§ GIVEN PROBLEM 1
According to the forum thread on SST, why is the association between SST tasks and NVIC IRQs made in the BSP?

------ DOCUMENT TEXT

Yes, that's correct. The association between SST tasks and NVIC IRQs happens in the BSP (because it depends on the particular MCU). The assignment of SST priorities to tasks occurs in main.c, when the tasks are started. The priority assignment to the SysTick ISR is performed in the SST_onStart() callback found in the BSP (file bsp_nucleo-l053r8.c). You can see there: NVIC_SetPriority(SysTick_IRQn, 0U), which means that SysTick is assigned NVIC priority 0 (the highest in the reversed priority order used by NVIC).

I hope this clarifies the situation. Thanks again for the great questions.
--Miro

nathancharlesjones
Score: 0 | 1 year ago | no reply

It does! Thanks, Miro!

Aniket
Score: 1 | 1 year ago | 1 reply

Hi, Thanks for the lucid explanation. We have been using a very similar implementation albeit on a different family of micro-controllers. One of the qualms that some of us have had with this implementation is that the number of priorities possible depends on the number of interrupt priorities supported by the hardware because of the way the stack is used. While I agree the context switch is significantly faster since the OS need not swap out the stack, don't you think that implementations such as freeRTOS are more flexible with regard to usage of interrupt priorities?

MiroSpeaker
Score: 1 | 1 year ago | no reply

Hi Aniket,
There is a lot to unpack here, so let me peel off the layers of this question one by one.

Let me start with the number of available priority levels (which is often confused with the number of available tasks). The main technical reason why virtually all RTOS kernels (such as FreeRTOS and also SST) support preemptive, priority-based scheduling is the RMA/RMS method. However, if you really apply this method, you will quickly notice that it becomes hopelessly complex for priorities beyond 2 or 3 levels starting from the top. In practice, people don't apply RMA/RMS (do you?). Instead, task priorities are usually assigned by "intuition" and then endlessly tweaked to compensate for various "glitches" (which all can be traced to some blocking calls wrecking the responsiveness of the system). With this type of approach, it is really hard to say how many task priorities you really need. So going back to the presented hardware implementation of SST, the NVIC limit on interrupt/task priorities might be perceived as low. But if you choose Cortex-M silicon with 4 NVIC priority bits (16 priority levels), such as STM32 M3 or higher, you should have really more priority levels than you can possibly know what to do with.

------------
------ INFORMATION SHOWN

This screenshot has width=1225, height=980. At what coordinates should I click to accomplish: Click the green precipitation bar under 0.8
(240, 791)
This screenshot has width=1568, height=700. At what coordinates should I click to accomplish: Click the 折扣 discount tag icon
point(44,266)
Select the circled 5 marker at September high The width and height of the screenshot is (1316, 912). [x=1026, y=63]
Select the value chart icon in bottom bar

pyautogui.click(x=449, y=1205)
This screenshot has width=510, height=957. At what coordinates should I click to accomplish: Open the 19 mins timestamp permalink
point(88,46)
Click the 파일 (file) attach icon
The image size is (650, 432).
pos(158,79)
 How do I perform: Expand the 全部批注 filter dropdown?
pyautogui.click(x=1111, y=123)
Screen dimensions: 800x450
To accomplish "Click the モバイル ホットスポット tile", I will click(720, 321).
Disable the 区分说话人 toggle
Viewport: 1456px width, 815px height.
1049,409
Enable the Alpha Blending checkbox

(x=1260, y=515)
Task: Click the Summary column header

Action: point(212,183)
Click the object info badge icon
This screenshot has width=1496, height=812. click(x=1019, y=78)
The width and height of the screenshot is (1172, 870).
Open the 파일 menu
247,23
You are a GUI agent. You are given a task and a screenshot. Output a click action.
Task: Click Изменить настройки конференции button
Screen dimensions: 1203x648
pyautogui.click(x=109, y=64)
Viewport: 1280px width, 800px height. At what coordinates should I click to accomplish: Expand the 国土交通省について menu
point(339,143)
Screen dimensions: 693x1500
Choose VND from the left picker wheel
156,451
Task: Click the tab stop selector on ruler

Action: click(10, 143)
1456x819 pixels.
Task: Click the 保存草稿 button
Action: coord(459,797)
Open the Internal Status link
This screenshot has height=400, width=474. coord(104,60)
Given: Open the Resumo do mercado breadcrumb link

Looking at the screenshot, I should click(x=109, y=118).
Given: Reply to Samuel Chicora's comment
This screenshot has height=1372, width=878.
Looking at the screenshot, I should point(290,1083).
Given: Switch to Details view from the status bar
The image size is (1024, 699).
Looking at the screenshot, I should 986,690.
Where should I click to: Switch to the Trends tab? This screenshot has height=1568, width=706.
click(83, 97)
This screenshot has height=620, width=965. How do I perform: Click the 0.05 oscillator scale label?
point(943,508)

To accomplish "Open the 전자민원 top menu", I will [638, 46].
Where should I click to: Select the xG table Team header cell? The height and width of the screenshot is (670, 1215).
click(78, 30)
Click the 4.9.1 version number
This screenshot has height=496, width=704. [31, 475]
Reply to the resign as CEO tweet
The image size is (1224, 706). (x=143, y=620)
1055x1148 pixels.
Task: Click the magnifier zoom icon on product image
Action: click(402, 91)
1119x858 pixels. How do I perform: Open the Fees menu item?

------------

§ GIVEN PROBLEM 2
Revise the records from the line containing "Screen dimensions: 800x450" down through the line containing "click(78, 30)", replacing "Where should I click to" with "Which point should I click to" and leaving everything else unchanged. Return only those lines.

§ EXPECTED OUTPUT 1
The association is made in the BSP because it depends on the particular MCU being used.

§ EXPECTED OUTPUT 2
Screen dimensions: 800x450
To accomplish "Click the モバイル ホットスポット tile", I will click(720, 321).
Disable the 区分说话人 toggle
Viewport: 1456px width, 815px height.
1049,409
Enable the Alpha Blending checkbox

(x=1260, y=515)
Task: Click the Summary column header

Action: point(212,183)
Click the object info badge icon
This screenshot has width=1496, height=812. click(x=1019, y=78)
The width and height of the screenshot is (1172, 870).
Open the 파일 menu
247,23
You are a GUI agent. You are given a task and a screenshot. Output a click action.
Task: Click Изменить настройки конференции button
Screen dimensions: 1203x648
pyautogui.click(x=109, y=64)
Viewport: 1280px width, 800px height. At what coordinates should I click to accomplish: Expand the 国土交通省について menu
point(339,143)
Screen dimensions: 693x1500
Choose VND from the left picker wheel
156,451
Task: Click the tab stop selector on ruler

Action: click(10, 143)
1456x819 pixels.
Task: Click the 保存草稿 button
Action: coord(459,797)
Open the Internal Status link
This screenshot has height=400, width=474. coord(104,60)
Given: Open the Resumo do mercado breadcrumb link

Looking at the screenshot, I should click(x=109, y=118).
Given: Reply to Samuel Chicora's comment
This screenshot has height=1372, width=878.
Looking at the screenshot, I should point(290,1083).
Given: Switch to Details view from the status bar
The image size is (1024, 699).
Looking at the screenshot, I should 986,690.
Which point should I click to: Switch to the Trends tab? This screenshot has height=1568, width=706.
click(83, 97)
This screenshot has height=620, width=965. How do I perform: Click the 0.05 oscillator scale label?
point(943,508)

To accomplish "Open the 전자민원 top menu", I will [638, 46].
Which point should I click to: Select the xG table Team header cell? The height and width of the screenshot is (670, 1215).
click(78, 30)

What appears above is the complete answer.